═════ Provided data

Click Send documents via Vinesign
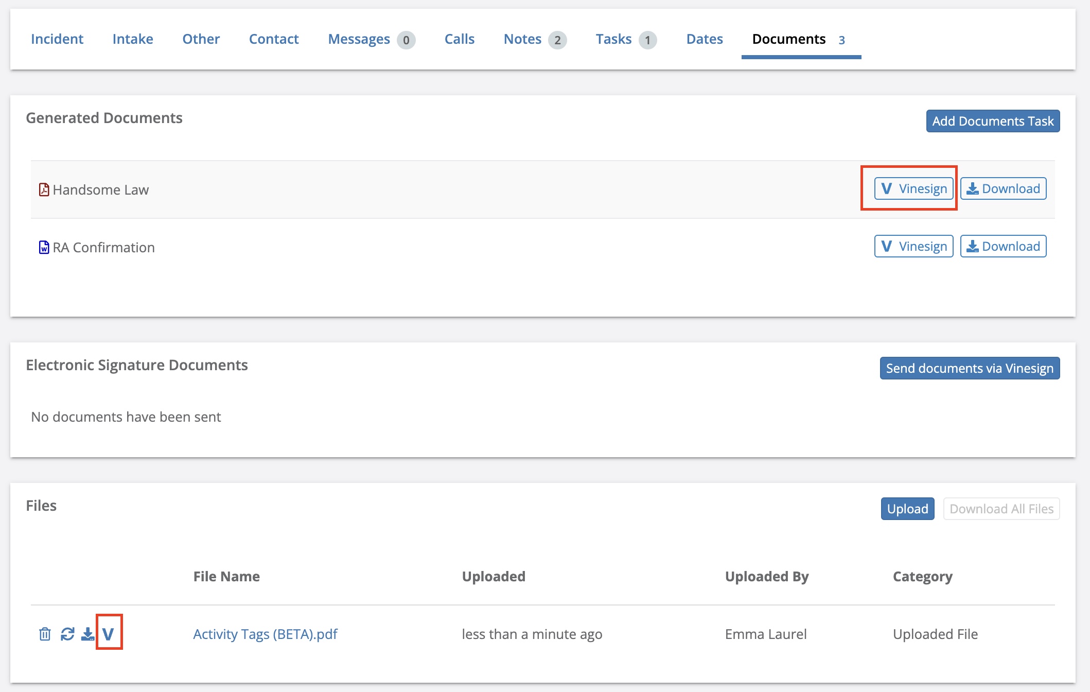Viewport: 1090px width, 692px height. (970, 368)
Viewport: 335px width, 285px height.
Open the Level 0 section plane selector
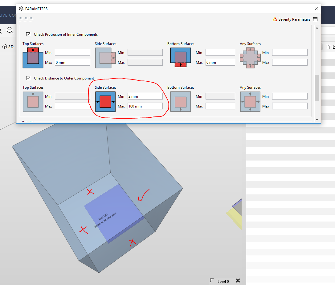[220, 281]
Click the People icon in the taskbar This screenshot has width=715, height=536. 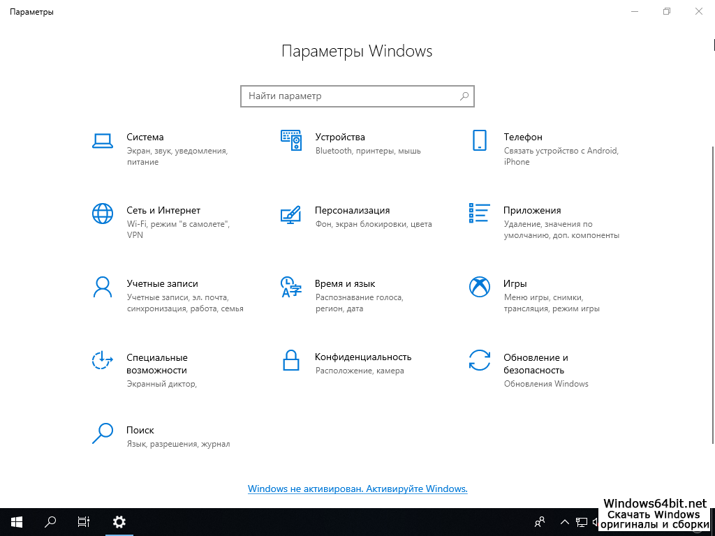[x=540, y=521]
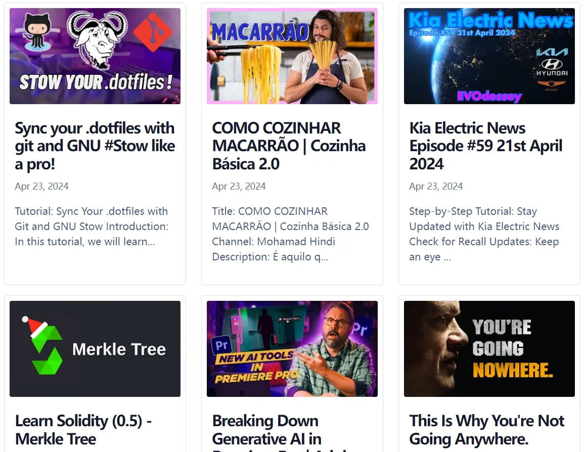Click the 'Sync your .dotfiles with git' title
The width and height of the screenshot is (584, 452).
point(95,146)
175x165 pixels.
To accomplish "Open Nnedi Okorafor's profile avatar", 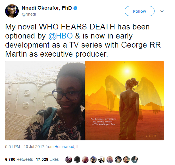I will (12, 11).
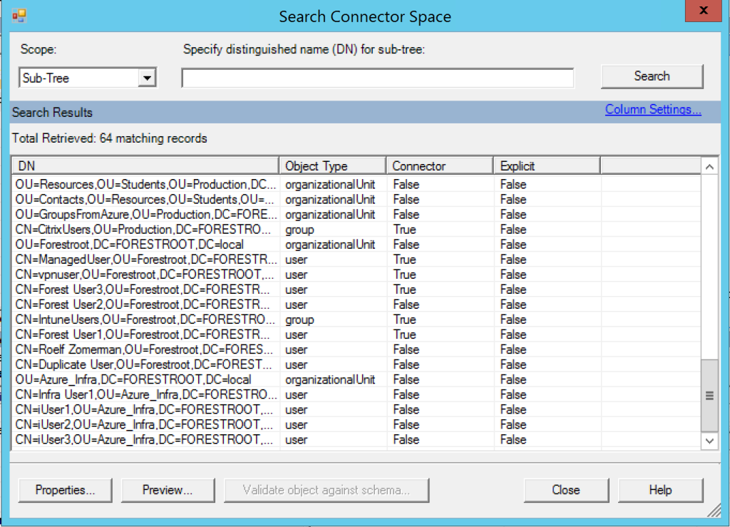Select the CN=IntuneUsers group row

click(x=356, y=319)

══════════
═════ Provided data

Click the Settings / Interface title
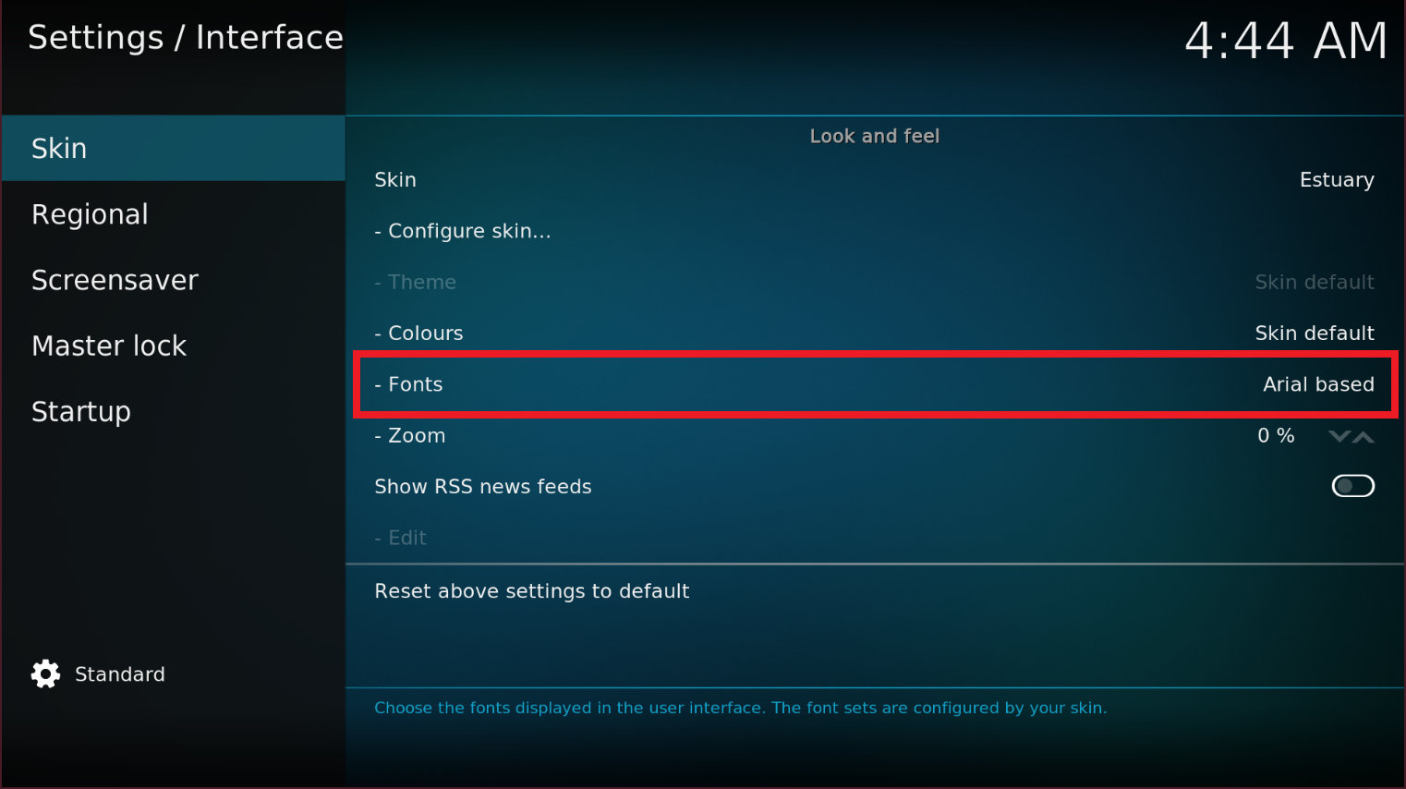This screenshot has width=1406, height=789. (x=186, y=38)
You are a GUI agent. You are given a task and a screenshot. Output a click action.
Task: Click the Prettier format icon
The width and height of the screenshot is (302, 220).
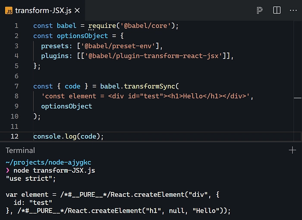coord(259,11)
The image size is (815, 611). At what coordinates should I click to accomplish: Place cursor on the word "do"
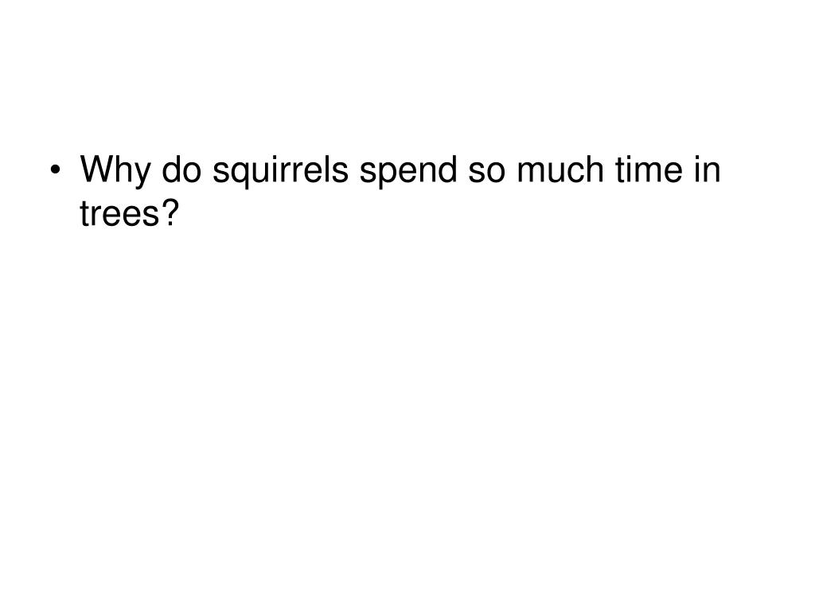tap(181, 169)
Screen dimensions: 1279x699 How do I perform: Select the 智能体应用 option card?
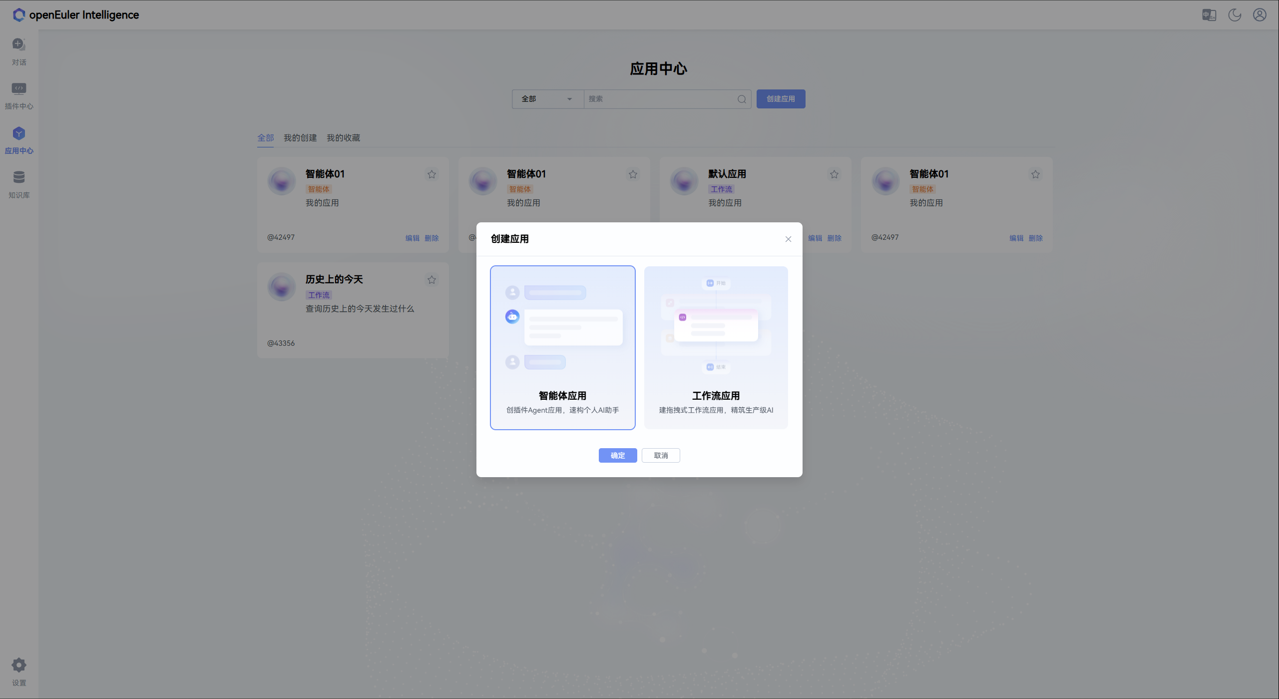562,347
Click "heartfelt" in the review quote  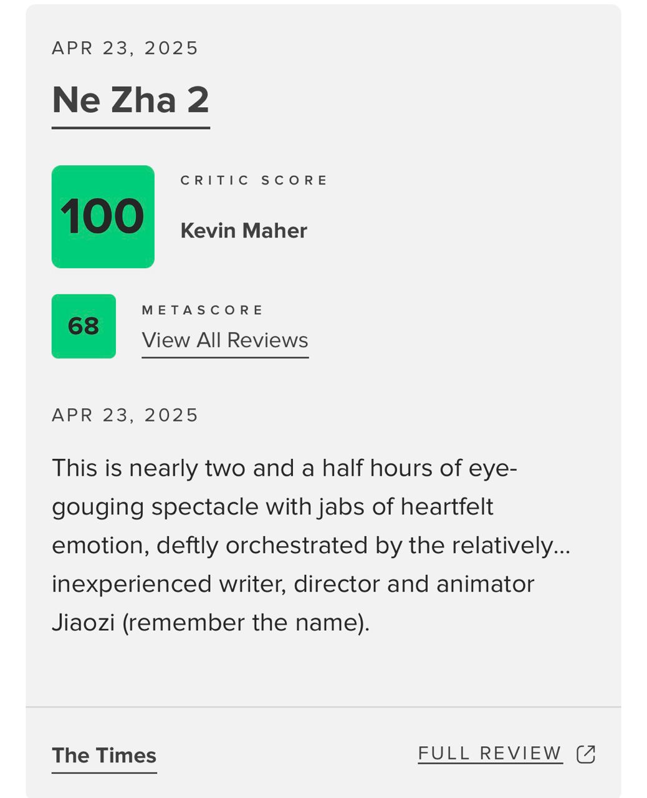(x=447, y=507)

══════════
═════ Provided data

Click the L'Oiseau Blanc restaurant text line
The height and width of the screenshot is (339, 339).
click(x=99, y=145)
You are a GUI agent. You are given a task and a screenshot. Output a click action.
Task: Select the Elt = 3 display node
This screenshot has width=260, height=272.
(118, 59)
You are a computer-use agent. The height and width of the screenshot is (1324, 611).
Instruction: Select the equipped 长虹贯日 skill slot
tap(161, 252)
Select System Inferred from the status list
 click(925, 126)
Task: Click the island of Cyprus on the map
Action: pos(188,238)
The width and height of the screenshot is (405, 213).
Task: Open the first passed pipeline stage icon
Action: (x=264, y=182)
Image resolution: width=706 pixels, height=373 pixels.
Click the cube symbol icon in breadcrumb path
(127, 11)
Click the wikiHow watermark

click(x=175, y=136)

══════════

= Problem =
Copy the lines from the one containing "Select System Inferred from the status list" through the one containing "click(x=175, y=136)", and rename "status list" to "status menu" without changing anything else.

= Written reply =
Select System Inferred from the status menu
 click(925, 126)
Task: Click the island of Cyprus on the map
Action: pos(188,238)
The width and height of the screenshot is (405, 213).
Task: Open the first passed pipeline stage icon
Action: (x=264, y=182)
Image resolution: width=706 pixels, height=373 pixels.
Click the cube symbol icon in breadcrumb path
(127, 11)
Click the wikiHow watermark

click(x=175, y=136)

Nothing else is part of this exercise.